Exercise: In the entries below, find each line with the word "Task" and return it.

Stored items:
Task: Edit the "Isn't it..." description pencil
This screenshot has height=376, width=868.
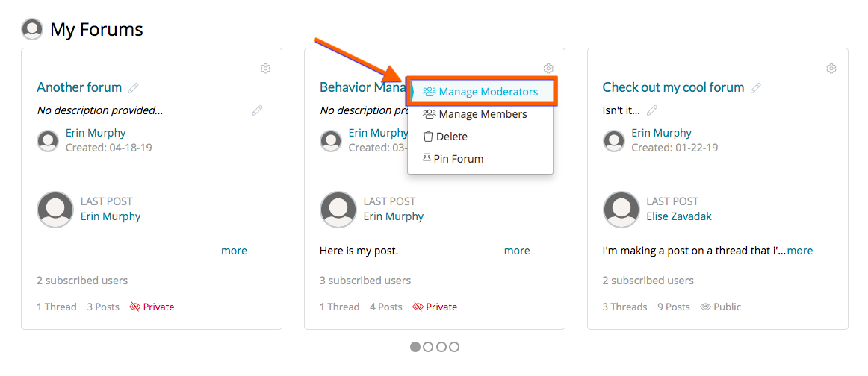Action: tap(652, 110)
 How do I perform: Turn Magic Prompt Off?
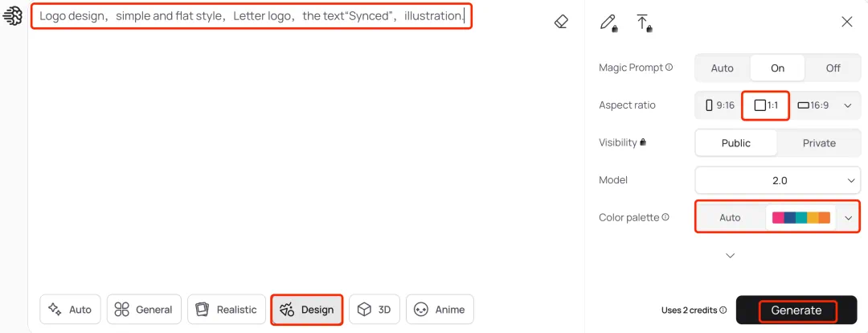833,68
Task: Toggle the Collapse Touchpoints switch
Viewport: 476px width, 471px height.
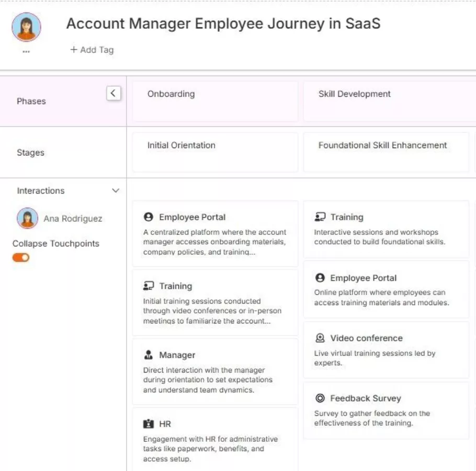Action: click(x=21, y=257)
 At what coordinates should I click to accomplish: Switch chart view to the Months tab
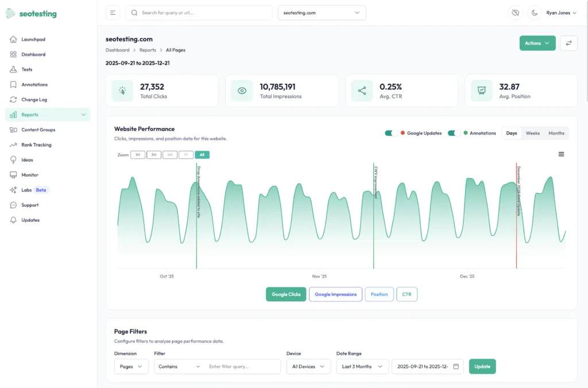556,133

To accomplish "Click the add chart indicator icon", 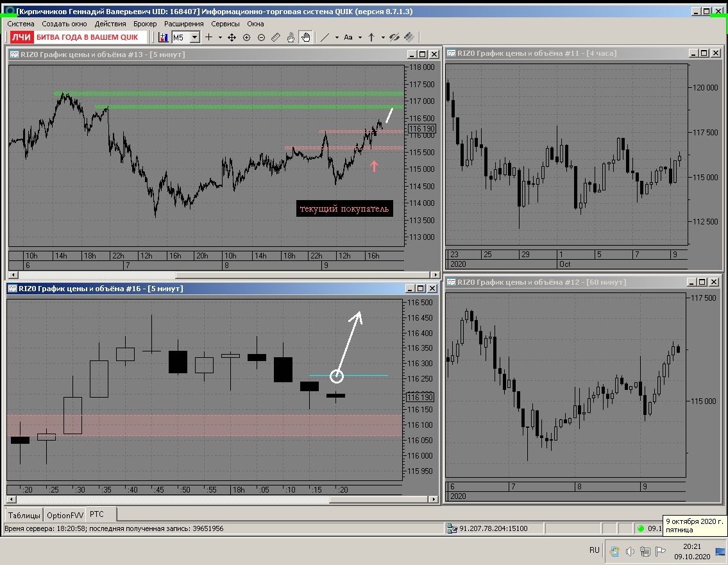I will coord(163,38).
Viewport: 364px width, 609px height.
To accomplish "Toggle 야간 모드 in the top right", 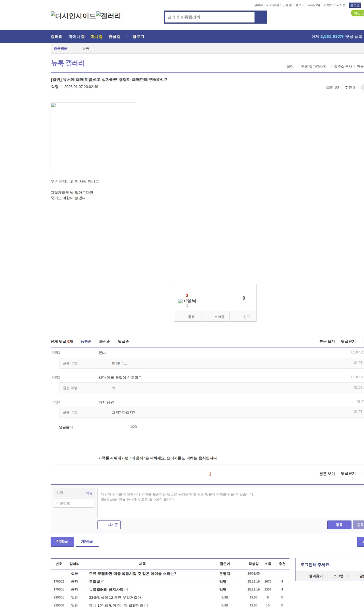I will (x=358, y=13).
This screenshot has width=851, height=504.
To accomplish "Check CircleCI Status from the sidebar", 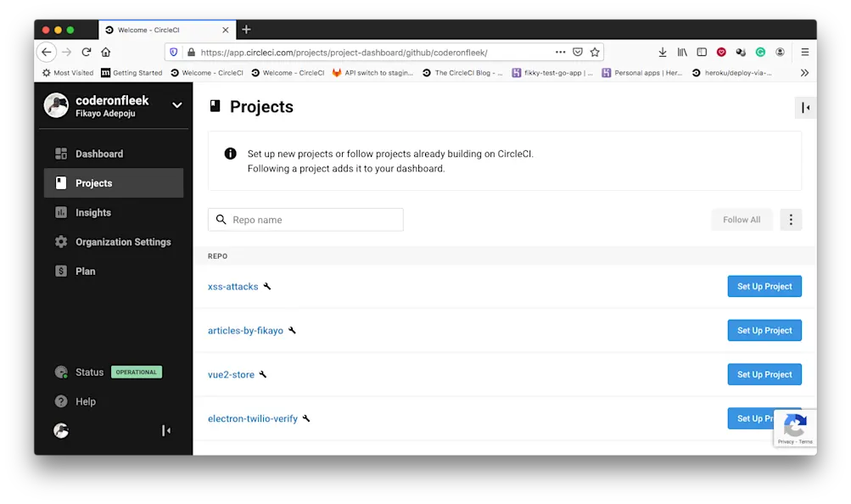I will (x=87, y=372).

Solution to this exercise:
Task: Edit the "Isn't it..." description pencil
Task: Toggle the Collapse Touchpoints switch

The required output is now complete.